>>>

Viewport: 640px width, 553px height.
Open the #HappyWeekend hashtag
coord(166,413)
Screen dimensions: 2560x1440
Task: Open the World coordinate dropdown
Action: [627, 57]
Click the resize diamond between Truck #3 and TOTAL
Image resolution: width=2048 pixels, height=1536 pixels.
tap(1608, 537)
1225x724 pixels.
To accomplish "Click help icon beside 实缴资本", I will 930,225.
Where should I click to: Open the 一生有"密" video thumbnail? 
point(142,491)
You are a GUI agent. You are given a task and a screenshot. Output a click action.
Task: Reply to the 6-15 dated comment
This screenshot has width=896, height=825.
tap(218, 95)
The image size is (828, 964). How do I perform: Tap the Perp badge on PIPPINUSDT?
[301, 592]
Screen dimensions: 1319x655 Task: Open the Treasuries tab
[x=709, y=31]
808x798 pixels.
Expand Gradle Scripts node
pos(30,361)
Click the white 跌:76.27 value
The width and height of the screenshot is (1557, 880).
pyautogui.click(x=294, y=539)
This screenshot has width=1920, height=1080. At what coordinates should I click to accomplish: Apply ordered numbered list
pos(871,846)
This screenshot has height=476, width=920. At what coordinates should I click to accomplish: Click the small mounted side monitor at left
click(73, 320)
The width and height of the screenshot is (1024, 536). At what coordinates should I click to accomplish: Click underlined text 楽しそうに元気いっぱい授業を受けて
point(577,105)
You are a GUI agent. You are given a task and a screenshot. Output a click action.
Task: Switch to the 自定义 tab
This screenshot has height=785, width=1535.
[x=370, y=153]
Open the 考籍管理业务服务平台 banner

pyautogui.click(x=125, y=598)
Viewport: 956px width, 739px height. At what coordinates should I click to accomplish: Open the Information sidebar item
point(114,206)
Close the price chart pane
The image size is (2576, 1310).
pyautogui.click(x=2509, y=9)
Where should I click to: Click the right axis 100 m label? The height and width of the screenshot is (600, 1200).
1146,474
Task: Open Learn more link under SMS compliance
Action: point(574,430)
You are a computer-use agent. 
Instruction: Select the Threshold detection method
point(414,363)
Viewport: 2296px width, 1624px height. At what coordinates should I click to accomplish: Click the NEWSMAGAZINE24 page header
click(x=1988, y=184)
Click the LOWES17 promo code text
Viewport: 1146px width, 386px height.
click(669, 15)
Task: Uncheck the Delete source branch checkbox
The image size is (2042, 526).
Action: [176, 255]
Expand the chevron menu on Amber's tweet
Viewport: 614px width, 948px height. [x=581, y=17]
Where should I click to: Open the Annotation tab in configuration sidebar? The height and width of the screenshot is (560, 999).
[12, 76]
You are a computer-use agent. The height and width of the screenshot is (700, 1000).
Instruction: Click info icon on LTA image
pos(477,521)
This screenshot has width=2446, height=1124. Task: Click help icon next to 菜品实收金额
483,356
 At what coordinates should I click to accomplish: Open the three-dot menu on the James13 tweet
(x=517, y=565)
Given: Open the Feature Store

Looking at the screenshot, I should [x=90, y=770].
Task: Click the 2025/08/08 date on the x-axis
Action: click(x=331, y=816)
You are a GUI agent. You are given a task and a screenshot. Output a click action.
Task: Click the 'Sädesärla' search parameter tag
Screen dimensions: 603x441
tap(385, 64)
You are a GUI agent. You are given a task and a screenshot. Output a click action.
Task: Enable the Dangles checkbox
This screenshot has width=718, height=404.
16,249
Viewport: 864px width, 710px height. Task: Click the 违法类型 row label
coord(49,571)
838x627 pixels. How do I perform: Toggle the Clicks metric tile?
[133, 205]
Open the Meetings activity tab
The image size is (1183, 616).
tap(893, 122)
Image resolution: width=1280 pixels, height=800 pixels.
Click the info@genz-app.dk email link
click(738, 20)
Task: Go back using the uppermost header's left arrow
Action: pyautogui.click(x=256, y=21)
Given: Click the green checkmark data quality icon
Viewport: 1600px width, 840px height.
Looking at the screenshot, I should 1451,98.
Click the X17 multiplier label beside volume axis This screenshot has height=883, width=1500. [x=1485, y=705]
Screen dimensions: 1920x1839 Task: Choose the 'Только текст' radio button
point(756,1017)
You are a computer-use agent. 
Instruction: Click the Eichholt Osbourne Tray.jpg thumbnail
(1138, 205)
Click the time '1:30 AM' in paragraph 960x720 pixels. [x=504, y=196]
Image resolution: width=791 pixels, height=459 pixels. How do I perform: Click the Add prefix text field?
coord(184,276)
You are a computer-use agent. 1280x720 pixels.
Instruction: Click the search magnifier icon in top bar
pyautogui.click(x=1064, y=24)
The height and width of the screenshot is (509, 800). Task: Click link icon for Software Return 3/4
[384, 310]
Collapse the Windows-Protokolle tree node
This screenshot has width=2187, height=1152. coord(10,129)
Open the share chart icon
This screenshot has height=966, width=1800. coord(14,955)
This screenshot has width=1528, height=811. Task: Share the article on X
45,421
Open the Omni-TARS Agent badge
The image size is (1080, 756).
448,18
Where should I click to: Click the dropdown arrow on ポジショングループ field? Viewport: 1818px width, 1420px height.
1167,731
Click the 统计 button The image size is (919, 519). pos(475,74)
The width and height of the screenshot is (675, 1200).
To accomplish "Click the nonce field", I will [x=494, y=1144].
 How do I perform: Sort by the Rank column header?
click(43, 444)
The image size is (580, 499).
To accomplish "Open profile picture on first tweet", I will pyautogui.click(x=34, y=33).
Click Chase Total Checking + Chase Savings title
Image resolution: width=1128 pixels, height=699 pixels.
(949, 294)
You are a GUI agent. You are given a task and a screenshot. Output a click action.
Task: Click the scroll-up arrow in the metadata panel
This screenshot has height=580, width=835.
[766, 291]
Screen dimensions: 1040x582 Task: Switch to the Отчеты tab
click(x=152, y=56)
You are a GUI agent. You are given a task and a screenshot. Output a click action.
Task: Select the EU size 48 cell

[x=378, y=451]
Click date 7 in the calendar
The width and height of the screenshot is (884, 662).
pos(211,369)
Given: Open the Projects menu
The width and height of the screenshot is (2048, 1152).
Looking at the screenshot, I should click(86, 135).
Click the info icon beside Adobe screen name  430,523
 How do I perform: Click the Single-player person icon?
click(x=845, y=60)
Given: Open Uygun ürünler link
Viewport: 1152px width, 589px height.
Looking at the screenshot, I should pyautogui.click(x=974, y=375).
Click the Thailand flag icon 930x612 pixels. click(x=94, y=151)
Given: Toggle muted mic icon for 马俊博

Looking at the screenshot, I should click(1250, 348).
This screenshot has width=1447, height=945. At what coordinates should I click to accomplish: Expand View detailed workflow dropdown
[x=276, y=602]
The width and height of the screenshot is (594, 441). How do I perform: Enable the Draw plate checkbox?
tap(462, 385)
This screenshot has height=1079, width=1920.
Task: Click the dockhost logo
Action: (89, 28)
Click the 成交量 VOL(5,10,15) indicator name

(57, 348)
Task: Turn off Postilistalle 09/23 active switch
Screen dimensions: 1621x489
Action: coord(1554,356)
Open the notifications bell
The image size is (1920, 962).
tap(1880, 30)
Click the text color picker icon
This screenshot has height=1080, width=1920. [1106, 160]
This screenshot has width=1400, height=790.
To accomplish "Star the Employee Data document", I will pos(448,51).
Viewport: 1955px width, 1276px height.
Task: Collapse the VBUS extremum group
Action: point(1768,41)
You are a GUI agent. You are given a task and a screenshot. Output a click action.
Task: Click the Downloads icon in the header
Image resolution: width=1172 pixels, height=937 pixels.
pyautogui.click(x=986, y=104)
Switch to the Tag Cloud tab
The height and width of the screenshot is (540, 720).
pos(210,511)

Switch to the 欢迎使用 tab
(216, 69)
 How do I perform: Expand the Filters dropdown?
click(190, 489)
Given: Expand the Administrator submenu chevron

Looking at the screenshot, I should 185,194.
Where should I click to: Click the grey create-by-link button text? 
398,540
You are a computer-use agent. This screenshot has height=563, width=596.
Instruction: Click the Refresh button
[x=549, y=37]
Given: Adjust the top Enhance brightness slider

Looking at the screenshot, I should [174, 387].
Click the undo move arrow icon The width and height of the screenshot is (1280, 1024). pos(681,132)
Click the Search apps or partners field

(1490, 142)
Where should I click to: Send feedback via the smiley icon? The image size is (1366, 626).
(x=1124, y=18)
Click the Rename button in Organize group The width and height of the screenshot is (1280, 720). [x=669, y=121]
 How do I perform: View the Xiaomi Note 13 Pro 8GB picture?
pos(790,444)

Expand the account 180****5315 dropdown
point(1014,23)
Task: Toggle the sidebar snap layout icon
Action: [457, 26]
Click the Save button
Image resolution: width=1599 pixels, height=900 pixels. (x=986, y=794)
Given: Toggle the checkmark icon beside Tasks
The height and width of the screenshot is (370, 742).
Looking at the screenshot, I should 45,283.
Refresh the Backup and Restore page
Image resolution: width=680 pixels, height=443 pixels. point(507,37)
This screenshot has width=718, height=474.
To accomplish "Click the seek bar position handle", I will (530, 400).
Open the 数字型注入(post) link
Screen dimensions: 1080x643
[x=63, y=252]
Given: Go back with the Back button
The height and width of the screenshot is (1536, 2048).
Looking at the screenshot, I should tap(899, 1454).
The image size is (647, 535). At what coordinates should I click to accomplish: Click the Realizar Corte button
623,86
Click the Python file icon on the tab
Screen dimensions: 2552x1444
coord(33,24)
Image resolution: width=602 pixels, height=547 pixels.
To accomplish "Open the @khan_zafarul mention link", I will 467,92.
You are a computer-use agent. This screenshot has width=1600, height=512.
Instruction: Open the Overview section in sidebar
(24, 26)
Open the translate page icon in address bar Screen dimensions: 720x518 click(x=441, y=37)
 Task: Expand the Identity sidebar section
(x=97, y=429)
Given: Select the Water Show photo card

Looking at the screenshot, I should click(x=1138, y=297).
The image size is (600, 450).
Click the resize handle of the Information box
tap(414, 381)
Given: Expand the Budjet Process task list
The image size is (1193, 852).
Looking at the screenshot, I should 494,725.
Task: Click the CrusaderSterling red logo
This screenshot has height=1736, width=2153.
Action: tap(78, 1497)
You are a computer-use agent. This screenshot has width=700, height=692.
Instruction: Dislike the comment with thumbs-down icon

<<<

• _PROBLEM STATEMENT_:
Copy out the records verbatim, from the line containing "Given: Select the Water Show photo card" up to and including the line containing "Looking at the screenshot, I should 494,725.".

• _SOLUTION TO THE EXERCISE_:
Given: Select the Water Show photo card

Looking at the screenshot, I should click(x=1138, y=297).
The image size is (600, 450).
Click the resize handle of the Information box
tap(414, 381)
Given: Expand the Budjet Process task list
The image size is (1193, 852).
Looking at the screenshot, I should 494,725.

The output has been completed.